The Perverse Economics:

Alaska’s platform failure creates a liability. Alaska’s solution is to convert that liability into a permanent tax on the victim’s time. The miles remain on the books, but their utility has been materially impaired for precisely those members whose lifetime value justifies the co-brand economics.

High-balance accounts are targeted because they’re worth stealing. Post-theft, those same high-value customers are permanently downgraded to telephone-only access with 90-minute hold times.

This is not a security solution. This is liability shifting.

FACT TWELVE: Credit Card Charges Go Unreimbursed

Source: Multiple victim testimonials

When thieves use a stored credit card attached to the account (not the card itself being compromised, but accessed through the hacked Alaska account):

Alaska’s position:

• Miles will be restored (as “one-time courtesy”)

• Credit card charges are the victim’s problem

• Victim told to “dispute it with your credit card company”

The Double Standard:

If the victim disputes with their credit card company, the credit card company will dispute the charge with Alaska (the merchant). Alaska may or may not contest this.

But Alaska refuses to directly reimburse the victim for charges made through Alaska’s own compromised platform using the victim’s own stored payment method that the victim did not authorize.

This forces victims to either:

1. Eat the charges (can be thousands of dollars)

2. Open fraud disputes that damage their relationship with their credit card issuer

3. Spend additional time fighting Alaska through the credit card company’s dispute process

The platform failure is Alaska’s. The financial burden is the customer’s.

Analysis: There Is Only One Logical Conclusion

For nearly four years, from April 2022 through January 2026, Alaska Airlines has been unable to stop account thefts despite:

• Extensive media coverage in their hometown market

• VP of Loyalty public acknowledgment that “fraud attempts are getting worse almost daily”

• CEO awareness of the problem

• Multiple promises that 2FA/MFA is “actively in the works”

• Peer airlines successfully implementing basic controls

• 370 documented cases in 2025 alone representing likely thousands of total victims

• Documentation of institutional non-cooperation with law enforcement

• Silent terms changes to eliminate future liability

• Acceleration of theft rates through Q4 2025

Alaska Airlines’ IT systems are so compromised, brittle, or architecturally deficient that they are unable to implement even basic security controls without risking platform stability or operational integrity.
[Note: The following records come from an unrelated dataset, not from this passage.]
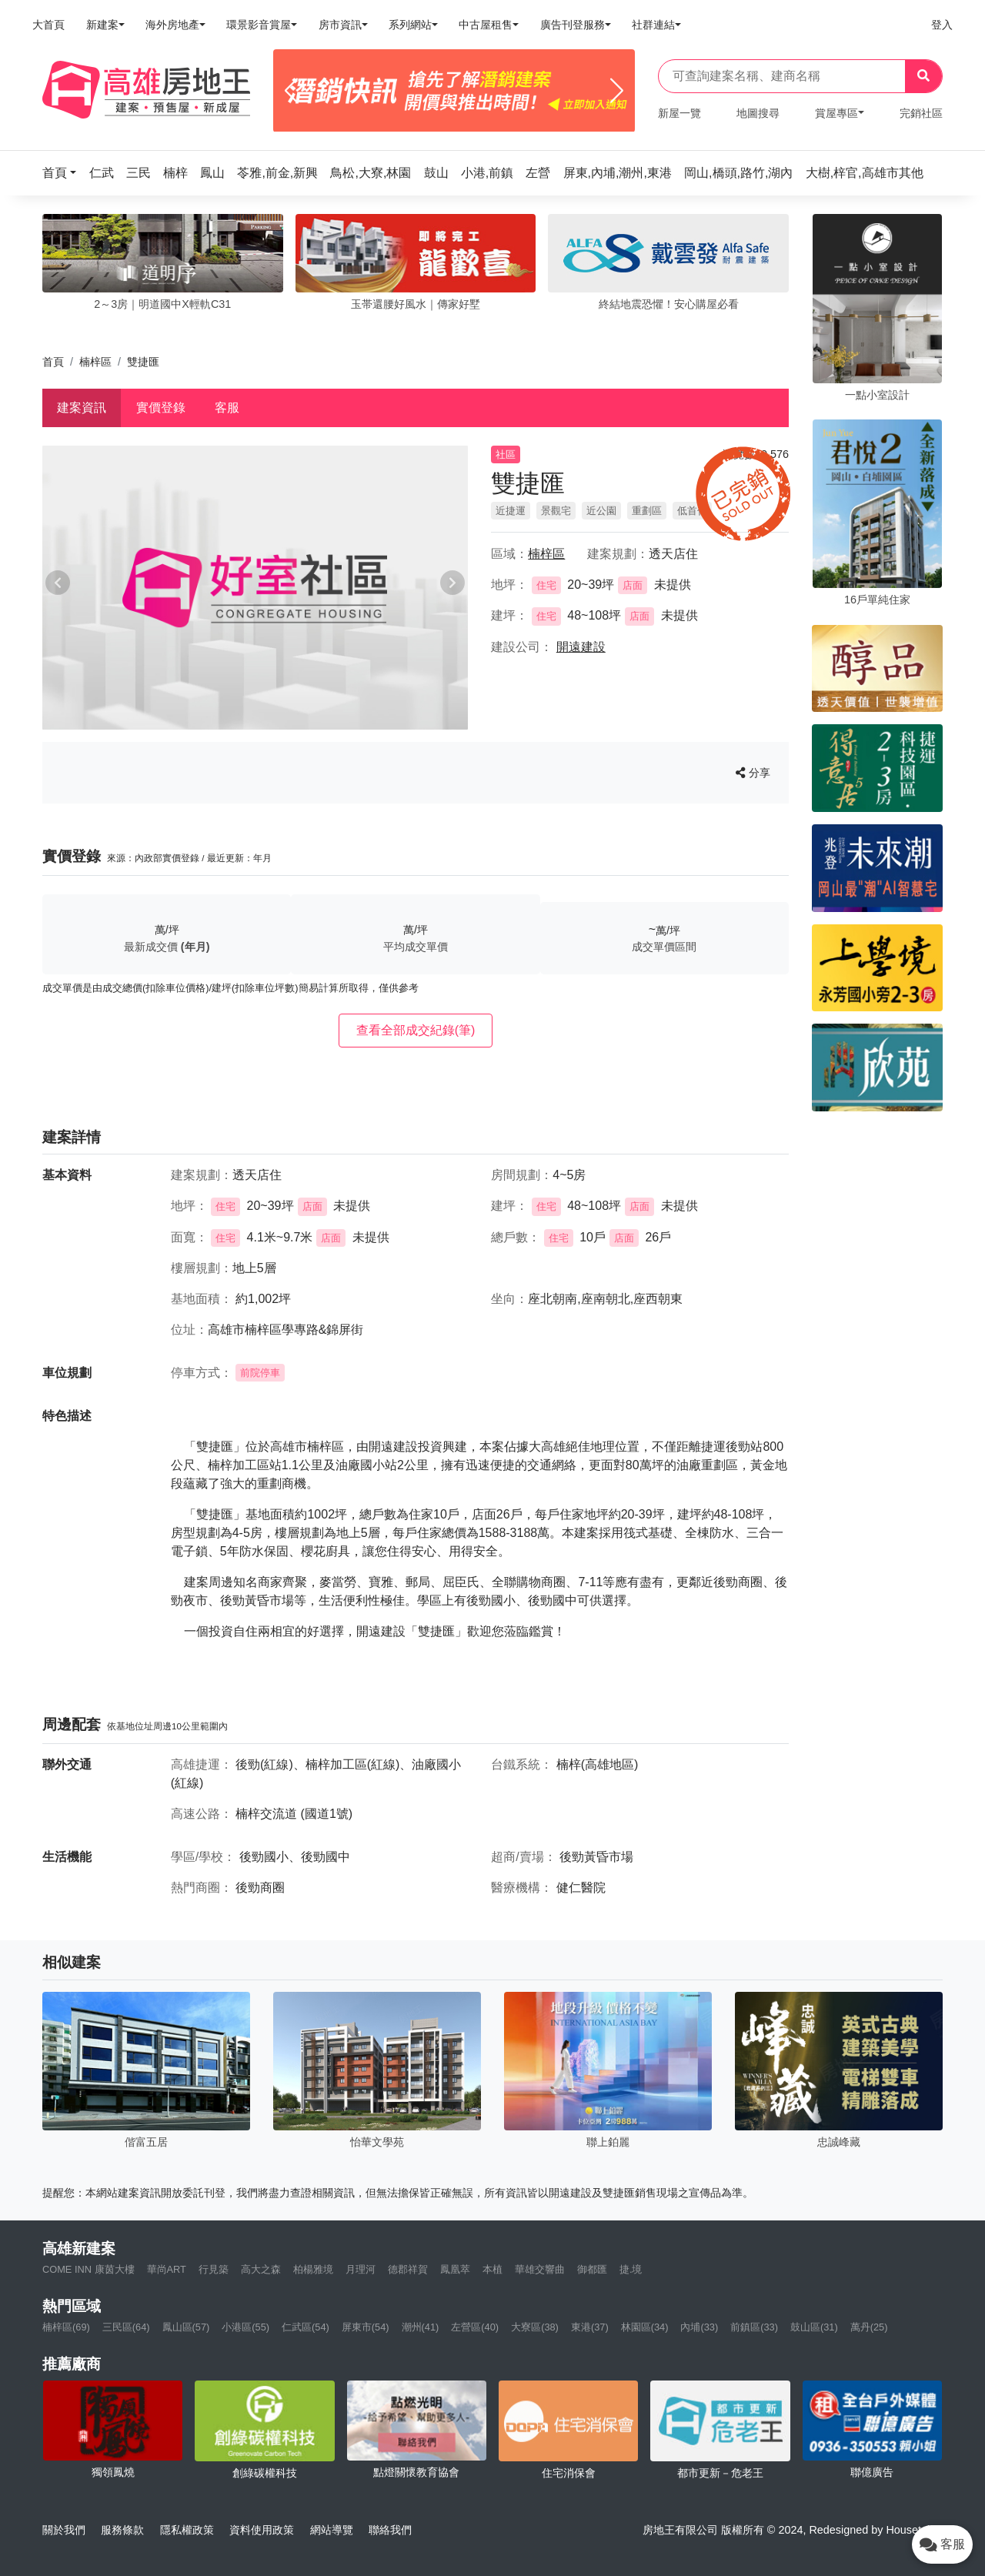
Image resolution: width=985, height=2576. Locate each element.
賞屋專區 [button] (836, 113)
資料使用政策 (261, 2530)
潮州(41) (420, 2327)
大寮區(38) (535, 2327)
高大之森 (261, 2269)
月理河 (361, 2269)
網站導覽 (331, 2530)
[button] (63, 173)
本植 (492, 2269)
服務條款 (122, 2530)
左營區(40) (475, 2327)
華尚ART (166, 2269)
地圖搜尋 (758, 113)
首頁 (53, 362)
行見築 (214, 2269)
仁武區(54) (305, 2327)
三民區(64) (126, 2327)
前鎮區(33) (754, 2327)
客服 (227, 407)
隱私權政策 (187, 2530)
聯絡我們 (390, 2530)
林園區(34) (645, 2327)
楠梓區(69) (66, 2327)
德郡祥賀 (408, 2269)
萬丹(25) (869, 2327)
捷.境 (631, 2269)
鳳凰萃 (455, 2269)
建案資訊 (81, 407)
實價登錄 (160, 407)
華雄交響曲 (540, 2269)
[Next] (616, 91)
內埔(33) (699, 2327)
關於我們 (63, 2530)
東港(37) (590, 2327)
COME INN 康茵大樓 (88, 2269)
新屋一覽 (679, 113)
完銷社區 (921, 113)
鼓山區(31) (814, 2327)
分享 (753, 773)
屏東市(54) (365, 2327)
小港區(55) (245, 2327)
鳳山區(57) (186, 2327)
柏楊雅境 (313, 2269)
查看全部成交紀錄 (416, 1030)
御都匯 (592, 2269)
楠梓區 (95, 362)
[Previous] (291, 91)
There is no other explanation that reconciles:

• The sustained failure to implement MFA/2FA

• The acceleration of thefts despite awareness at the CEO level

• The victim-blaming response pattern that shifts cost to customers

• The silent legal terms changes to eliminate reimbursement liability

• The active discouragement of law enforcement cooperation

• The 23.4× higher normalized theft rate compared to peers

If Alaska could fix this, they would have. The fact that they haven’t, after four years of documented attacks, suggests they can’t.

CLOSING NOTE

On 4 January 2026, a formal SEC whistleblower complaint was filed documenting:

• The 10.40 sigma accounting anomaly in Q2 2025

• The unexplained $180M excess loyalty liability creation

• The $195M affinity receivables spike

• The $120M non-current asset reclassification

• The pattern of platform failures and customer restitution

The accounting anomaly and the cybersecurity failures are not separate issues. They are symptoms of the same underlying reality:

Alaska’s loyalty programme is not operating as a closed, fully controlled, auditable system.
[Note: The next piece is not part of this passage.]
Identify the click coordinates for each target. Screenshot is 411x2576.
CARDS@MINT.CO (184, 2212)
When a system cannot enforce basic account security, it also cannot reliably govern issuance, redemption, and settlement flows.
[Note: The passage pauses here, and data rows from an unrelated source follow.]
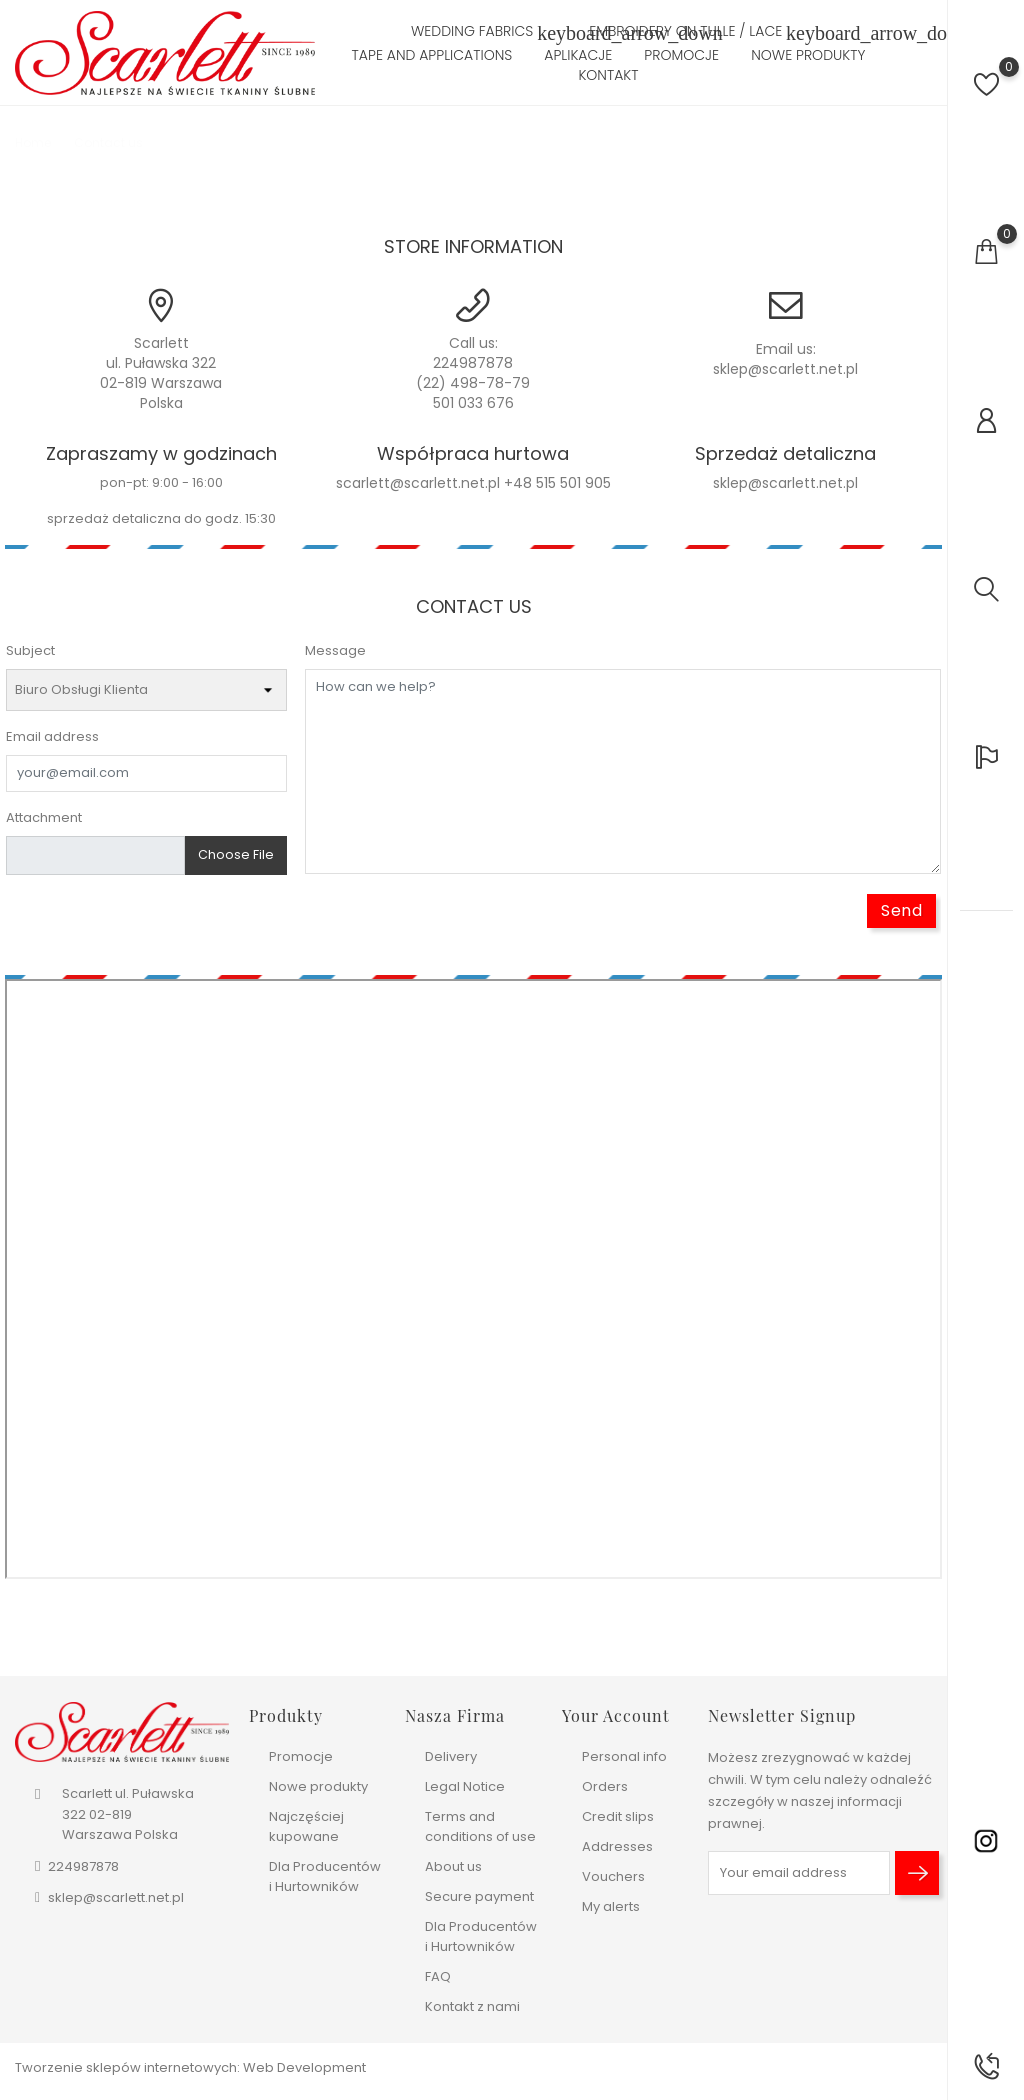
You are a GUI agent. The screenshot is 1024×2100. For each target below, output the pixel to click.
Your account (616, 1715)
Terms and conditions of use (480, 1826)
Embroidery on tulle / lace (697, 33)
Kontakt (608, 75)
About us (453, 1866)
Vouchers (613, 1876)
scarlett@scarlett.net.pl (418, 483)
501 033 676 (473, 403)
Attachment (44, 817)
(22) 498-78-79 (473, 383)
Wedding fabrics (484, 33)
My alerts (611, 1906)
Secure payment (479, 1896)
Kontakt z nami (472, 2006)
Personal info (624, 1756)
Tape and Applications (432, 55)
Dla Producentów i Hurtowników (325, 1876)
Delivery (451, 1756)
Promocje (681, 55)
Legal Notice (465, 1786)
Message (335, 650)
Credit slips (618, 1816)
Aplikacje (578, 55)
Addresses (617, 1846)
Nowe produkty (808, 55)
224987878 (473, 363)
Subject (30, 650)
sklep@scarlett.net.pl (785, 369)
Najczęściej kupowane (306, 1826)
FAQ (438, 1976)
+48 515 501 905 (557, 483)
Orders (605, 1786)
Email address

The evidence presented in this document is not interpretation. It is documentation.

Every statement is sourced. Every date is verified. Every quote is preserved in archives.

The pattern has been consistent for 4 years..

And in that time, nothing has changed.

DISCLAIMER: The author holds a short position in Alaska Air Group (ALK) and stands to profit from a decline in the share price. This report represents analysis of publicly available information, including SEC filings, public financial data, and social media documentation. It constitutes opinion, not investment advice.